Concorrenza sleale alla Biennale? Che cosa espone a Basilea?
«Il mio lavoro sarà alla Beyeler Foundation, circondato da sale piene di capolavori della storia dell’arte contemporanea, da una parte la collezione, dall’altra una mostra su Max Ernst. Lì in mezzo sarà un corpo estraneo schiacciato tra colossi. Sarà l’allegoria di uno sforzo eroico, un tentativo disperato alla ricerca della salvezza, vanificato dalla realtà della Storia».

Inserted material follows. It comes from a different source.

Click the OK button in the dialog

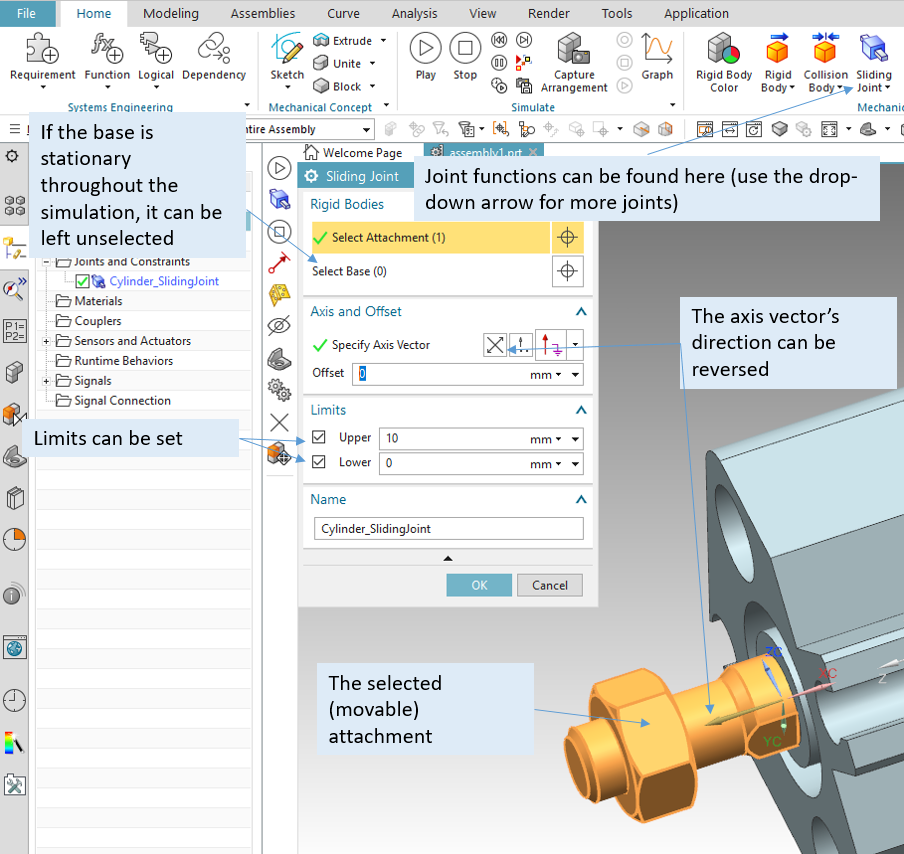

Quest’anno ci sarà il Vaticano. L’arte contemporanea è molto anticristiana. Nel 1990, ad esempio, il Gruppo Gran Fury aveva esposto una gigantografia di Giovanni Paolo II con accanto un grande fallo. Poi è arrivato lei con la «Nona ora»...
«Non penso che l’arte contemporanea nutra un disprezzo particolare verso il cristianesimo, penso piuttosto che viva un naturale rapporto conflittuale con il potere. L’arte è la lingua che va a battere dove il dente duole, non c’è altra scelta possibile».
Passiamo dal fallo al dito. Il mondo della finanza ambrosiana si chiede sempre se lei sposterà quel dito medio rivolgendolo verso altri, che so, i giornalisti...
«Lo scorso settembre è stata ufficializzata la donazione al Comune: L.O.V.E. ci ricorderà per altri trent’anni che cosa è successo dal 2008 in poi. Un uomo scala una montagna perché c’è. Un artista crea un’opera perché non c’è: i monumenti celebrativi vengono abbattuti alla fine di una dittatura, forse un giorno il Dito non avrà più senso di esistere. Vorrà dire che avremo superato questa fase della nostra storia, ci sarà bisogno di nuove opere e di nuovi artisti che le immaginino per noi».